2. Respiratory control - Respiratory control of pH can be exerted by controlling the levels of carbon dioxide in the plasma. Carbon dioxide equates to hydrogen ion via the formation of carbonic acid. If respiration rate is increased carbon dioxide will be decreased, hydrogen ion will be decreased, and pH will increase. If respiration rate is decreased then carbon dioxide increases, hydrogen ion increases, and pH decreases.
3. Urinary control - The kidney is the last major means of regulating pH. The kidney can secrete excess hydrogen ions and recover bicarbonate thereby raising the pH of the plasma. In times of alkalosis, the kidney has the ability to excrete bicarbonate and retain hydrogen ions, thereby bringing down the plasma pH.
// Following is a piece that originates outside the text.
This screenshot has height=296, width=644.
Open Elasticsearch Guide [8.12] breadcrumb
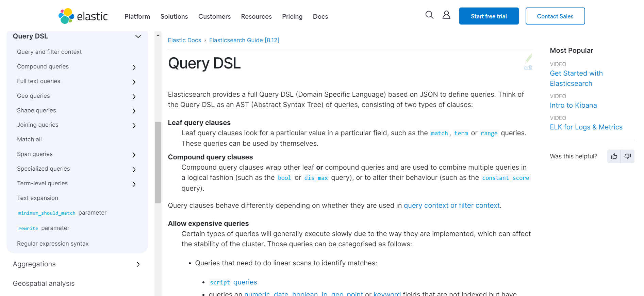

E. Acidosis and alkalosis - Loss of pH homeostasis results in acidosis or alkalosis.
1. Normal plasma pH is 7.4. Acidosis begins at 7.2. A drop to 6.8 will result in death if not corrected quickly. An increase to 7.6 results in alkalosis.
2. Acidosis is usually either due to metabolic or respiratory causes. Metabolic acidosis results when more acid end product is produced than the homeostatic mechanisms can handle (as in diabetes mellitus or heavy exercise), or, when there is a failure in one of the pH maintenance mechanisms (as in kidney failure). Another cause can be severe diarrhea. Here large amounts of bicarbonate are lost from the digestive tract. These molecules are normally reabsorbed and their loss results in acidification.
3. Metabolic alkalosis can result from the ingestion of alkaline material, loss of body acid such as occurs in acute vomiting, or reduced volumes of extracellular fluids. When the latter occurs the kidney begins to increase sodium reabsorption in order to restore ECF volume. This reabsorption of sodium occurs in the distal tubules in exchange for hydrogen ion. Therefore hydrogen ion levels become quite low and alkalosis results. Respiratory alkalosis may occur during hyperventilation.